I was re-reading my old Relativity book (by Rindler) and taking a look at some of the problems. He asks: Using a Minkowski diagram to establish the following result:
Given two rods of rest lengths $l_1$ and $l_2 (l_2 < l_1)$, moving along a common line with relativity velocity $v$, there exists a unique inertial frame $S'$ moving alone the same line with velocity $c^2 [l_1 - l_2/\gamma(v)]/(l_1v)$ relative to the longer rod, in which the two rods have equal lengths, provided $l_1^2(c-v) < l_2^2(c+v)$.
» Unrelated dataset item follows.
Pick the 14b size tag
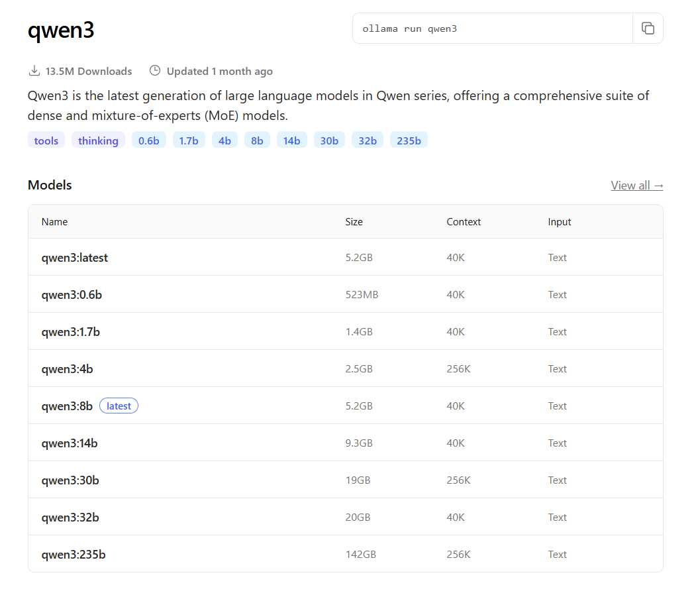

I'm generally confused on how to use a Minkowski diagram to derive this mathematical result, but I'm more confused on conceptual grounds. In the frame $S$ of $l_1$ you have the the lengths $l_1$ and $\frac{l_2}{\gamma(v)}$ for the two rods. Now, if we were to subtract these two values and make a LT into another frame where their lengths are equal - $\Delta x' = \gamma((l_1 - l_2/\gamma(v)) - v'\Delta t) = 0$ we can solve for $v'$. But $\Delta t$ should be $0$ since you're measuring these lengths simultaneously. Since you'll measure these lengths simultaneously in $S'$ as well $\Delta t'$ will be zero too. So you have three coordinate differences that are zero, which doesn't seem to make sense for this type of problem. Am I just approaching this all wrong? Does the Minkowski diagram derivation make this result trivial? Also, assuming that all both rods will contract by the same factor in this inertial frame, I don't see how it's possible for $l_1$ to ever be equal to $l_2$.